Groups | Blog | Home
all groups > sql server reporting services > february 2005 >

sql server reporting services : Large data sets - memory error, break up the dataset?



Chris Hastings
2/6/2005 11:39:21 AM
Hello,
I have read through several posts here, and I think I have some partial
answers.
Here's my problem. I have a report that needs to be run at the end of each
month (for an insurance company). The amount of data returned by December
is about 1 gig. Most machines can't handle this, ASP.NET recycles when you
reach 60 percent of total memory, so ASP recycles in the middle of the
report.
Now, I saw someone said you can render a report directly to Excel or some
other format and not use the report manager for the UI. Can someone tell me
how this is done, I think that might help.
The second thing that could help is to break up the data set and link the
data sets in the report.

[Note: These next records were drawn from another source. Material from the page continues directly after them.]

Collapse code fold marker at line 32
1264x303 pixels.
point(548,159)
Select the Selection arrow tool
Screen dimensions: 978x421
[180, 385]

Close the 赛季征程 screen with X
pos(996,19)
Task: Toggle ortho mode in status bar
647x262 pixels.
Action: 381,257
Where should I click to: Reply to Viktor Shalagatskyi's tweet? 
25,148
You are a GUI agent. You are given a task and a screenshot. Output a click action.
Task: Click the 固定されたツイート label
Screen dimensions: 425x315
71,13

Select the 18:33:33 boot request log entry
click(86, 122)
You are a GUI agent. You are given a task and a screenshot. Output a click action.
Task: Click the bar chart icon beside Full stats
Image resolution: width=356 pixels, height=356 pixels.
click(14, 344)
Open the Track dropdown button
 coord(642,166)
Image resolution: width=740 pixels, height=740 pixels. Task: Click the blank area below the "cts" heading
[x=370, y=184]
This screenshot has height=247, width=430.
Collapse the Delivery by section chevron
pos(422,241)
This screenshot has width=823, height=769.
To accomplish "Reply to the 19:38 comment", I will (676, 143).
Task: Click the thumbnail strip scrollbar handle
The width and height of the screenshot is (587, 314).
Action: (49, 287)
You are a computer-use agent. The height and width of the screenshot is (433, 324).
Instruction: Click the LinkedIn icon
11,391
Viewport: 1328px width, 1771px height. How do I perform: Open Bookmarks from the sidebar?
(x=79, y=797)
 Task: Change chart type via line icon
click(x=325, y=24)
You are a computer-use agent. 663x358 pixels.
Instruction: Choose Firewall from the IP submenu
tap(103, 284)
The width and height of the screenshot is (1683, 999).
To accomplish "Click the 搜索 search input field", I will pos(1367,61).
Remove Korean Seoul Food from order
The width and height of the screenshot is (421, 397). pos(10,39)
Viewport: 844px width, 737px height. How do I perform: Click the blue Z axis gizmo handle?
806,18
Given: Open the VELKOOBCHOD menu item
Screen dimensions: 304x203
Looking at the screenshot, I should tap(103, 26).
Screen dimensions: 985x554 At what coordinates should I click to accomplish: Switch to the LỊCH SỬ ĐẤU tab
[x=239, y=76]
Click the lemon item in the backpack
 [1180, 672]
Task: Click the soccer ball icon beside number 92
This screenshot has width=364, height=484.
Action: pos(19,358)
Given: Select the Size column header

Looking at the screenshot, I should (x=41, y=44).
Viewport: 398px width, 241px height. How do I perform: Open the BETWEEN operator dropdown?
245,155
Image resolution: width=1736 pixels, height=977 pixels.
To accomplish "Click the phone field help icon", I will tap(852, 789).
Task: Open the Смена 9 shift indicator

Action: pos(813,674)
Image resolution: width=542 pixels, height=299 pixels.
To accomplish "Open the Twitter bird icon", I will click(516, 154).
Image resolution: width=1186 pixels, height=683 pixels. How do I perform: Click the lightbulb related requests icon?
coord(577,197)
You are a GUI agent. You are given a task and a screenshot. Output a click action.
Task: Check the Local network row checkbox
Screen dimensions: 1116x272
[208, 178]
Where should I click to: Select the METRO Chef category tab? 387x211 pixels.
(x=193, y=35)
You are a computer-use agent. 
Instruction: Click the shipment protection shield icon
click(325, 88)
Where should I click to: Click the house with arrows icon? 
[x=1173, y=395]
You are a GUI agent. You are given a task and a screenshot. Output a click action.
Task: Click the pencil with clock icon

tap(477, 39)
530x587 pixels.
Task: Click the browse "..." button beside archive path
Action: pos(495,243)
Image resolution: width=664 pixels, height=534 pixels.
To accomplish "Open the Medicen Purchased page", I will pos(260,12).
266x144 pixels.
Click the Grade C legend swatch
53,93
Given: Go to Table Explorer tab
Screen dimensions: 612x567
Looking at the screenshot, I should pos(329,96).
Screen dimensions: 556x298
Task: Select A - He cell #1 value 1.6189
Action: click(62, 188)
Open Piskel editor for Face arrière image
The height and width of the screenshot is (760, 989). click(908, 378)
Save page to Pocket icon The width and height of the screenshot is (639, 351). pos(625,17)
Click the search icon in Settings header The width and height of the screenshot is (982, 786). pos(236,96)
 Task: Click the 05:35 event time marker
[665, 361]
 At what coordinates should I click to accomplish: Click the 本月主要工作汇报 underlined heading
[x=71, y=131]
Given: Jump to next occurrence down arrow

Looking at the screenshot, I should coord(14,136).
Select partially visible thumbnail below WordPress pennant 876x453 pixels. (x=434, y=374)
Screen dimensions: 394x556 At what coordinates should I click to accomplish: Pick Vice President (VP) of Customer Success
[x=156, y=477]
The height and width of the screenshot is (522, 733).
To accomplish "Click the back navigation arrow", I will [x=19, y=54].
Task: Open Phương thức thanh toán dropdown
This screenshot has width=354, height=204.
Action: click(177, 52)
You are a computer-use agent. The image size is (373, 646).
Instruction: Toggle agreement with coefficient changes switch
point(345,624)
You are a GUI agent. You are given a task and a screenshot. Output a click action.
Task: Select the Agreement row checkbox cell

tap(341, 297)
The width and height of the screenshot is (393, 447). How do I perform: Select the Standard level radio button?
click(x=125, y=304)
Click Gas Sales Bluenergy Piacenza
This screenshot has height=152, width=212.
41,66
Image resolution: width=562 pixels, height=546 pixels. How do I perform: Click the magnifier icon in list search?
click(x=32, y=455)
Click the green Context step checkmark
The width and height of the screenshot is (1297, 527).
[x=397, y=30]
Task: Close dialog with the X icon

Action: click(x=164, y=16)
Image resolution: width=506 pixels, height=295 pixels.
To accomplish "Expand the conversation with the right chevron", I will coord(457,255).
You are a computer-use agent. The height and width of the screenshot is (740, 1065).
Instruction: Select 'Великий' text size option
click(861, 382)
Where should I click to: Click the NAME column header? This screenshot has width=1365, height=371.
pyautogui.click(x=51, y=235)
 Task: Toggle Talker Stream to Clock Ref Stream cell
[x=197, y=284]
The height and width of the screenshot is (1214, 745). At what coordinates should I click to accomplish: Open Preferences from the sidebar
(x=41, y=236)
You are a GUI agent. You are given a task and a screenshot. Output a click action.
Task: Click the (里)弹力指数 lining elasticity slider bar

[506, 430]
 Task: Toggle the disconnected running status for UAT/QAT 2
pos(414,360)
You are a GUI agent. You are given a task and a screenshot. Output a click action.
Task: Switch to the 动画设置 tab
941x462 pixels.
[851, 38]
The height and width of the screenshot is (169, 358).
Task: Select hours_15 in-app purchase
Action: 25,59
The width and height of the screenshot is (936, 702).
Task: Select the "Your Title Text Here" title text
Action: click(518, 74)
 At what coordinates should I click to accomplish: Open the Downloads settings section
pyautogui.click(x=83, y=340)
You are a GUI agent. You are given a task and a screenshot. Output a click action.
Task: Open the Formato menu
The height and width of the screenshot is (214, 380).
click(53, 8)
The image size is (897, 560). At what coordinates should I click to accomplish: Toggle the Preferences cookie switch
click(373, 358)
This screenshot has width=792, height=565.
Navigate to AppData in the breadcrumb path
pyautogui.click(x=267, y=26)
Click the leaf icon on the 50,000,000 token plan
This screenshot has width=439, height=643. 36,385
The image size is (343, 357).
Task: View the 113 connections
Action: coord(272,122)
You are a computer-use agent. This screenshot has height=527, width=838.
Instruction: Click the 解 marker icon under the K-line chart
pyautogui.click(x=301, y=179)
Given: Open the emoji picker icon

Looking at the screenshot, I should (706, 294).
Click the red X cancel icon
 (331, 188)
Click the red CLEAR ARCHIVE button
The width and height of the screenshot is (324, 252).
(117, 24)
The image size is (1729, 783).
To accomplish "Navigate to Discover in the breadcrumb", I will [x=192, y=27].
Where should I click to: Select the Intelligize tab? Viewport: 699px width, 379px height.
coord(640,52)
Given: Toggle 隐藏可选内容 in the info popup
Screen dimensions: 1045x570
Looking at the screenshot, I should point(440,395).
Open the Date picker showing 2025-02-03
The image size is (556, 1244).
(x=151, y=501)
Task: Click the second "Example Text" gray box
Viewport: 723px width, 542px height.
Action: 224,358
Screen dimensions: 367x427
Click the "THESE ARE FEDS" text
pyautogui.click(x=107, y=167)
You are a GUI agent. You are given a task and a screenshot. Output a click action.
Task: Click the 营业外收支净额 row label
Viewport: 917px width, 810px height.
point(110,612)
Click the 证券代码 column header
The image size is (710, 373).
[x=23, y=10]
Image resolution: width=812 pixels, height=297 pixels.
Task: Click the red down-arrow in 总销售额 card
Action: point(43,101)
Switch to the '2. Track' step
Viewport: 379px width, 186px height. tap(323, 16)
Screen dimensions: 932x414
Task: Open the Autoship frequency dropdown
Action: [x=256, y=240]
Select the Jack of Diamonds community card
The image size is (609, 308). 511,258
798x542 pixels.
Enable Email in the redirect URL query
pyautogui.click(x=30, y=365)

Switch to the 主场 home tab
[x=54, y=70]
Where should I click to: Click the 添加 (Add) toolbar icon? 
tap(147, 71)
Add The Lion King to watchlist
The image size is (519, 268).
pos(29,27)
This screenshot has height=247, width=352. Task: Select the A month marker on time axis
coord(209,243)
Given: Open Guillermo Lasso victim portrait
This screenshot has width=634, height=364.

I have about 1 million rows of data, but it is a
fact table, and has 4 numbers I need, and about 8 id's I need, so about 50
bytes of data per row (so 50 mg). However, I need the English description
for the ids, and if I join that on the SQL box, each row becomes 2 k instead
which brings me over a gig. Is there a way I can return a separate dataset
with the English names (I know I can do that, and I have) AND get to that
information based on the main dataset field information.
Any help would be great.
Thanks!
Chris

Chris Botha
2/6/2005 1:27:45 PM
I was a bit hesitant to ask this question, but someone else would have, I
think. How many lines are there on the report? A million may be a bit
overwhelming in the end, and you may not want to print it either.
Do you process the incoming data and generate a report, some type of a
summary, that has a few hundred or a couple of thousand lines maybe?
Hopefully this is the case, then the work must be done on the SQL Server and
it returns only the processed data for the report. In this case the select
statement can have some "Group By" clauses, or use a stored procedure to
massage the data in a temp table on the server and return it from there. If
this is the case then I may be able to give you some pointers.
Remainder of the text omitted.